‘Thanks. I guess I’ll just have to grow up all over again.’
‘If you say so,’ David said. ‘Give me a holler when you hit puberty again. That should be fun.’
‘What, I can’t just raid your skin cleaning drawer again?’
‘Cleansing, Pat, it’s skin cleansing. And I only have about three products in that corner of the drawer now.’
‘But I can borrow them, right?’
David rolled his eyes. ‘Yes, you can borrow my cleanser. Just don’t forget to moisturise too.’
‘That I already do, thanks to your Christmas present,’ Pat said. ‘I think Li Ling was more upset about leaving the moisturiser than she was about leaving me.’
‘I’ll get her fake tan version one for… Do you think she’s even going to talk to me now?’
‘Maybe. I don’t know.’
‘Why did she…?’
‘She said I wasn’t going anywhere.’
‘Clearly she hasn’t watched The Block then.’
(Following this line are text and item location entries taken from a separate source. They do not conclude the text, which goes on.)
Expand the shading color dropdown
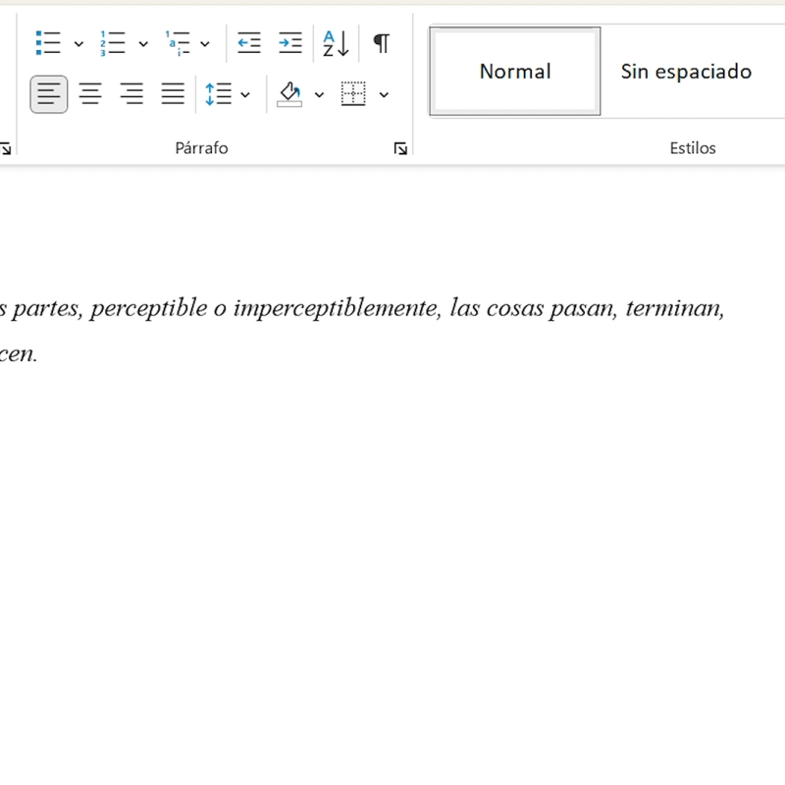The image size is (785, 785). 318,94

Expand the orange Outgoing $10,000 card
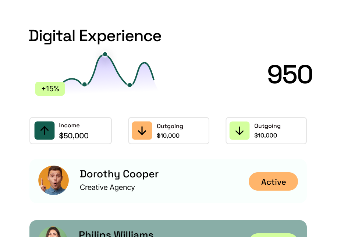tap(169, 131)
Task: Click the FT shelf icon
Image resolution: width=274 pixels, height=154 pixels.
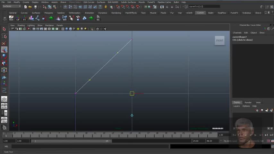Action: point(25,18)
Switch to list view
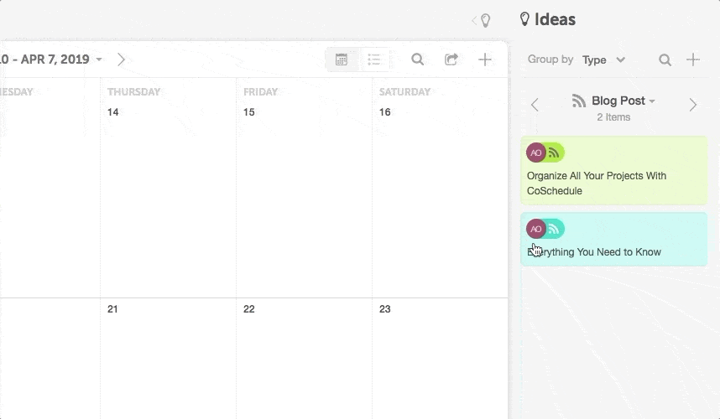 coord(374,59)
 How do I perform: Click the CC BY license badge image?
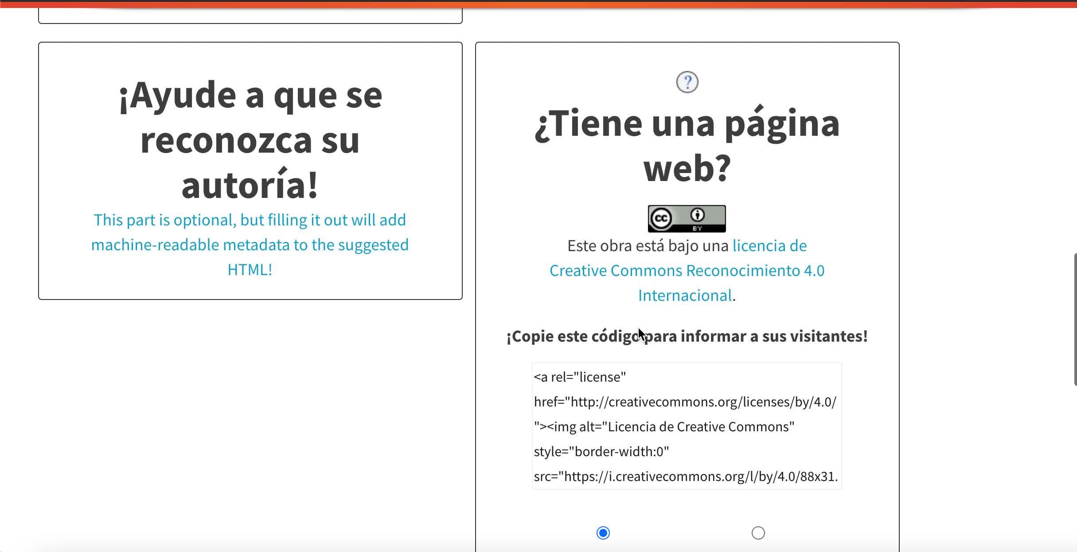coord(687,219)
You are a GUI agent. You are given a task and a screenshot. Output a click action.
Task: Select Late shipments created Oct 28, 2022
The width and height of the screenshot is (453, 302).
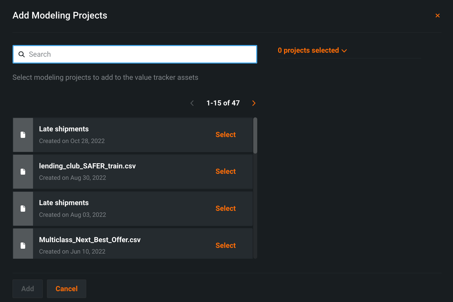pyautogui.click(x=225, y=135)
‘Dave, I’m not going on The Block.’
‘Well, okay, no, but have you seen the paychecks you can make as a kick-ass builder?’
Pat laughed and drained his beer. ‘How do you always know what to say to make me feel better?’
‘I know you,’ David said, passing Patrick another bottle. ‘Beer.’
‘You know, at this rate, I’m not going to make it home.’
David shrugged. ‘The couch pulls out into a double bed,’ he said. ‘I think I might even have almost clean sheets somewhere.’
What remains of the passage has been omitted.